Discussion in 'Basses [DB]' started by jgbass, Aug 3, 2005.


  1. jgbass

    jgbass Guest

    Dec 17, 2003
    I was curious how much heat could be damaging to a DB. I always wonder about leaving it in a car for an hour on a hot day and storing it in my car in the garage overnight (well, haven't done that yet but sometimes its tempting on a late night).

    Am I doing unseen or possibly anunexpected damage surprise popping up, to my bass if I keep it in hot places. Also, there's a big change in temperature at night here and where I am playing at night, we're even putting on jackets due to the coolness. I guess this is also a question about the effect of temperatures changes on a DB too.
     
  2. Brent Norton

    Brent Norton

    Sep 26, 2003
    Detroit, MI
    A good rule of thumb is that if the environment's uncomfortable for you, chances are it's uncomfortable for the bass.
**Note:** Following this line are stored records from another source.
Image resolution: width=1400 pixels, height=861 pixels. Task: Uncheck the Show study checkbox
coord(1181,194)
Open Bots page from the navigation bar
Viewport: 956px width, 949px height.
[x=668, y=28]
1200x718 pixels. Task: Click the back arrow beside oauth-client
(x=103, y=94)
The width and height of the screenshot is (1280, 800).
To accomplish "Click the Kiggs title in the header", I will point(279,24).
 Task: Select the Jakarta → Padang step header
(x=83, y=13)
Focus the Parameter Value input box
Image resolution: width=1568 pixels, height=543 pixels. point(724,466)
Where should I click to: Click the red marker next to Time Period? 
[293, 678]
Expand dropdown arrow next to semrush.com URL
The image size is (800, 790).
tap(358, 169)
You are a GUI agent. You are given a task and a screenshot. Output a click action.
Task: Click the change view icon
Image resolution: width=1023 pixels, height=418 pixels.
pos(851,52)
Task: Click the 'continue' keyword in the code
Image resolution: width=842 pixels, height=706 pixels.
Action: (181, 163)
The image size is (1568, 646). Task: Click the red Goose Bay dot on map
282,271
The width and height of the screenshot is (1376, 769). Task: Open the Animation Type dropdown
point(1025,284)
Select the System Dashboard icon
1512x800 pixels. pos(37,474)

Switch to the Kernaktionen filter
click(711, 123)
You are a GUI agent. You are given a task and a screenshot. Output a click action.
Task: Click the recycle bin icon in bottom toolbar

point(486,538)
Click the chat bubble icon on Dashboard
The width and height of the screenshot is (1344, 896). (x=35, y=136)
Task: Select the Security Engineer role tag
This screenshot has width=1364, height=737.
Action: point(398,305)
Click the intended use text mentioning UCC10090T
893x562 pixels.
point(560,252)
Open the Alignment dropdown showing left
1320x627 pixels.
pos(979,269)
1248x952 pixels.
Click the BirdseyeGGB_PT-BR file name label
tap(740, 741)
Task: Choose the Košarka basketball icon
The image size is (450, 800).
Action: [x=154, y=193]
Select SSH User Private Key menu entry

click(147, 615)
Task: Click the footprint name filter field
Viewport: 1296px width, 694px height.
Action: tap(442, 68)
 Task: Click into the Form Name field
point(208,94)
Vehicle interiors on hot, sunny days can easily approach or surpass the 100-degree mark (quickly), so that innocent hour in the car could result in a bag 'o bass parts. Garages can also be notoriously hot and stuffy; as tempting as it may be, bring that bass inside.

    As for the changes in temperature, take steps to allow the bass to acclimate gradually whenever possible, such as leaving it in the bag for a while whenever there's a substantial change.
     
  3. I leave my bass in my car in the garage all the time. I'm in Colorado, so it can get extreme. When it get's really hot in the summer, I leave a crack in the garage door at the bottom and the windows in the car open for air circulation. Of course, make sure you garage door is in the locked position!
    You say you're in San Diego....I would think your axe should be fine in your garage with any weather SD can dish out.
    Probably alot safer than chancing pulling it out of the car and hauling it into the house.
    By the way...hi jg. Nice to talk to you again.
     
  4. Damon Rondeau

    Damon Rondeau Journeyman Clam Artist Supporting Member

    Nov 19, 2002
    Winnipeg, baby
    On a clear day under the hot southern Colorado sun, near noon on the actual day of the summer solstice, and at about 9000 feet, I watched a friend's mandolin start coming apart in his hands from the heat.
     
  5. What do ya expect from a wimpy mandolin, Damon?
    I'm talkin' about a covered garage, with open windows and circulation. My bass is my closest friend and is a work of art. I would never do anything to endanger it! :eyebrow:
     
  6. Damon Rondeau

    Damon Rondeau Journeyman Clam Artist Supporting Member

    Nov 19, 2002
    Winnipeg, baby
    We must have been composing our posts at the same time, Paul: yours wasn't there when I was composing mine. I've got over a thousand posts on this board and have said the word "Colorado" maybe once before. And here it gets posted at the same time you're posting about the heat in Colorado!
     
  7. WOW, now that is some mandolin player!
    OK, it's not easy to quantify, but this is one time when I don't recommend doing a test to find out....
     
  8. nicklloyd

    nicklloyd Supporting Member/Luthier

    Jan 27, 2002
    Cincinnati, Ohio
    +1
     
  9. Laminated or carved? I have had my laminated bass outside at festivals for days in all sorts of weather. I just added a carved bass to my stable and I plan to be much more careful with it.
     
  10. KSB - Ken Smith

    KSB - Ken Smith Banned Commercial User

    Mar 1, 2002
    Perkasie, PA USA
    Owner: Ken Smith Basses, Ltd.
    I always go by personal feelings as well. We feel when its' gonna rain. Our throats get dry when the Humidity is low etc.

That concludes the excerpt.